I picked up A Hope Divided with some trepidation. You know how you read a really good book, and after reading it you feel 1) Bereft 2) Certain that no other book can live up to your expectations. 3) You worry that the next book will be the same book with different names slapped on the previous characters. I was in that sort of post book high low after reading An Extraordinary Union.
A Hope Divided wasn’t An Extraordinary Union … it was better. It has all the things I loved about An Extraordinary Union: forbidden love, high stakes romance, history, and characters I really liked, but I think that I could identify with the characters a little more. An Extraordinary Union’s hero and heroine are based on real people, but they’re so blazingly heroic that in some ways it’s harder to identify with them. Hope’s Marlie and Ewan are more vulnerable; they are heroic in the story, but it is more because they have to be. They are both quiet individuals who’d probably be happier in a lab, but the war has forced them outside their comfort zones and they’re trying to make the best of it.

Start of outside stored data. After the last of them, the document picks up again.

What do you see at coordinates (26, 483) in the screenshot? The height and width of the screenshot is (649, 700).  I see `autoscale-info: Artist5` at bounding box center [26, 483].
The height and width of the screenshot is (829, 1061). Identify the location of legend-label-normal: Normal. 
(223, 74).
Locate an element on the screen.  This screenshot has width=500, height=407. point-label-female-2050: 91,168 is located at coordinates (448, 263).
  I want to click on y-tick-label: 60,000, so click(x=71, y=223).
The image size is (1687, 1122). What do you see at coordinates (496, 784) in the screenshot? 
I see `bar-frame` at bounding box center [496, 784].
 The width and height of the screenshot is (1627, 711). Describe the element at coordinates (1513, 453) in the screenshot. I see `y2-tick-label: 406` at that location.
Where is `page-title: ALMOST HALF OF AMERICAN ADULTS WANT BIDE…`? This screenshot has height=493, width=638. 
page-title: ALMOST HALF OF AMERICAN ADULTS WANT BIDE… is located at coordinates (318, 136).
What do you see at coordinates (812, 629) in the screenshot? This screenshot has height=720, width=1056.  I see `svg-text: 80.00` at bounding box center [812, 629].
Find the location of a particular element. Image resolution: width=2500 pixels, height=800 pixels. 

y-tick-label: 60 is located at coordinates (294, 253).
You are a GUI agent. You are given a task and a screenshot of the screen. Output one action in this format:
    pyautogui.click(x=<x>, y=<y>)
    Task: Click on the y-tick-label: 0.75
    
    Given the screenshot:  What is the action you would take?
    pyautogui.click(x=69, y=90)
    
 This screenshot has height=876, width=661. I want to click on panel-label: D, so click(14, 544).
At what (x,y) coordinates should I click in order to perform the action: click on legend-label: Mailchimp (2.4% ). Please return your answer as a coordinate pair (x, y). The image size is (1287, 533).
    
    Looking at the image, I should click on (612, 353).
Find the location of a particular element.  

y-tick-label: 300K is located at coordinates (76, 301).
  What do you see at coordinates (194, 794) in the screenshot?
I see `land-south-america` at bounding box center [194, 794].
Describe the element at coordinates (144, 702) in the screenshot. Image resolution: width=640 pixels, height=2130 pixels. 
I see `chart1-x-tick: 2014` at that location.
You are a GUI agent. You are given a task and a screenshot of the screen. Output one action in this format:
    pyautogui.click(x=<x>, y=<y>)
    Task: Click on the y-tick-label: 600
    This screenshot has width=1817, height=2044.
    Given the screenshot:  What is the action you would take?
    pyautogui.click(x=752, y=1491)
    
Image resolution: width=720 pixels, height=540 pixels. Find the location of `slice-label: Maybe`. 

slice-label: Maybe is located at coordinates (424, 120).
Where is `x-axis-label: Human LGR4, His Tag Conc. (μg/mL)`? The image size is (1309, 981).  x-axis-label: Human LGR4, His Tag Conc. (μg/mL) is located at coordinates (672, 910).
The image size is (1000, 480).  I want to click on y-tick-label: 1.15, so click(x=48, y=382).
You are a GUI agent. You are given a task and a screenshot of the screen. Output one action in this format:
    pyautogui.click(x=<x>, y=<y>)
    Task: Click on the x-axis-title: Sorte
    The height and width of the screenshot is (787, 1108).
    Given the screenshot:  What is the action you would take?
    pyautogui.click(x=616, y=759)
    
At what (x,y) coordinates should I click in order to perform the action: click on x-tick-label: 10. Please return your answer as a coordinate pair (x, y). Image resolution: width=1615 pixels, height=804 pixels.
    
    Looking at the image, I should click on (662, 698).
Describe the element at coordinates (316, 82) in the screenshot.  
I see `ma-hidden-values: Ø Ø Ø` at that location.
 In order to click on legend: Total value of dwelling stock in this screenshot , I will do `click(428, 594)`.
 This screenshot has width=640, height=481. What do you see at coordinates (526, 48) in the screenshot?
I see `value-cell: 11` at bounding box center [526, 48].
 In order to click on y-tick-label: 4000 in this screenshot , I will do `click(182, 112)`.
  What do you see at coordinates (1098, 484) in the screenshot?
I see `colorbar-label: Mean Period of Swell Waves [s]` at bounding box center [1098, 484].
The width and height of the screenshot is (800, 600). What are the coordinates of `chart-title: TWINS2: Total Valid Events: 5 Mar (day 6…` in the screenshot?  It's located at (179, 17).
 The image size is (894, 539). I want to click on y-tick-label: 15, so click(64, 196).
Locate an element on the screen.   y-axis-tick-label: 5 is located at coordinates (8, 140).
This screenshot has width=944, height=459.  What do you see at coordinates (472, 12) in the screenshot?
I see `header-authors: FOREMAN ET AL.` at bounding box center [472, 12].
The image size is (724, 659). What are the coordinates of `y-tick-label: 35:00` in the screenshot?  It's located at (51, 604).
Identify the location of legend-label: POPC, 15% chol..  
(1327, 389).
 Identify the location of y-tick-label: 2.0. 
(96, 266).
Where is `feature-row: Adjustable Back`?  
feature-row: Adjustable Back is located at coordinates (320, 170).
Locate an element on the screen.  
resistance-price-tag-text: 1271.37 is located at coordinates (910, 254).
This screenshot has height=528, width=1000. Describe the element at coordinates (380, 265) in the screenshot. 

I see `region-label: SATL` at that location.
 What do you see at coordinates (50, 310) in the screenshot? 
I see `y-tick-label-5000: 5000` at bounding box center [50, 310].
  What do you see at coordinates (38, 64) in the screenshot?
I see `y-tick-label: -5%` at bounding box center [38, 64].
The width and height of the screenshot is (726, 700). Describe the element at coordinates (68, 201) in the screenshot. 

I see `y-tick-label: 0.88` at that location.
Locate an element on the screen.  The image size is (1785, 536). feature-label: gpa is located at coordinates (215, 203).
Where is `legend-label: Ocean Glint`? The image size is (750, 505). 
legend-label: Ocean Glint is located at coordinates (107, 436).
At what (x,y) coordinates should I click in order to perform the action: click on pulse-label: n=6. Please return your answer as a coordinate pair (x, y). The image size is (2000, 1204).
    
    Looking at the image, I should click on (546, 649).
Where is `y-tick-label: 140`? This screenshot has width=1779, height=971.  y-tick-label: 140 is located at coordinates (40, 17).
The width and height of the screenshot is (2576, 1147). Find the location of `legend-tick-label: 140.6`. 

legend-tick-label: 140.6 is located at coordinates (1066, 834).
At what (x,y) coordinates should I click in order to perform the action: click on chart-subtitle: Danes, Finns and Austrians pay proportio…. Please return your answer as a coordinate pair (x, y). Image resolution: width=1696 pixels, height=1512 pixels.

A little about the story: Marlie Lynch is half white and half black, a free black woman living with the very wealthy white half of her family in the Carolinas. She exists in a strange parallel world. She has the benefits of wealth and freedom, but the limitations of her race and sex. Her black mother was a “root woman,” and practitioner of “hoo-doo.” Marlie has turned the practical parts of her mother’s knowledge into a herbalist business.
I’m going to just say right here, that I was really impressed by how the author Alyssa Cole combined science and superstition in this book. She could have made magic real, or she could have dismissed it. Instead she walked a very narrow middle road and did a wonderful job showing how for Marlie’s slave ancestors, magic was really about trying to take control of their lives in a world that offered them few chances to do so. It also shows though, that some of their knowledge wasn’t just superstition.
Like a lot of romance novel series, the two male heroes are related. That may seem contrived to those unfamiliar with the genre–and indeed it is a little bit, but hey, it is a romance novel and I really liked Ewan. He isn’t like his brother at all, which is part of the reason this book is so good. He has a much more scientific mind, and he’s a joy to read. I’m not going to say too much more about that …
This book could be subtitled “Introverts in Love.” Alyssa Cole has captured the minds of two people who have very complex inner lives, and brings them out into the world. Danger runs high throughout the book. The romance is believable and incredibly sweet. (There are smexy scenes, so if those aren’t your cuppa, you might not like it. All of those scenes were well done and fit the characters, developed the story, and were more than just needing some nookie just because … )
Wonderful book. If you like historical romance definitely pick it up. It is traditionally published, and a little more expensive at $9.99 … but worth it. If you’re on a budget, it should be fairly easy to get your library to pick it up.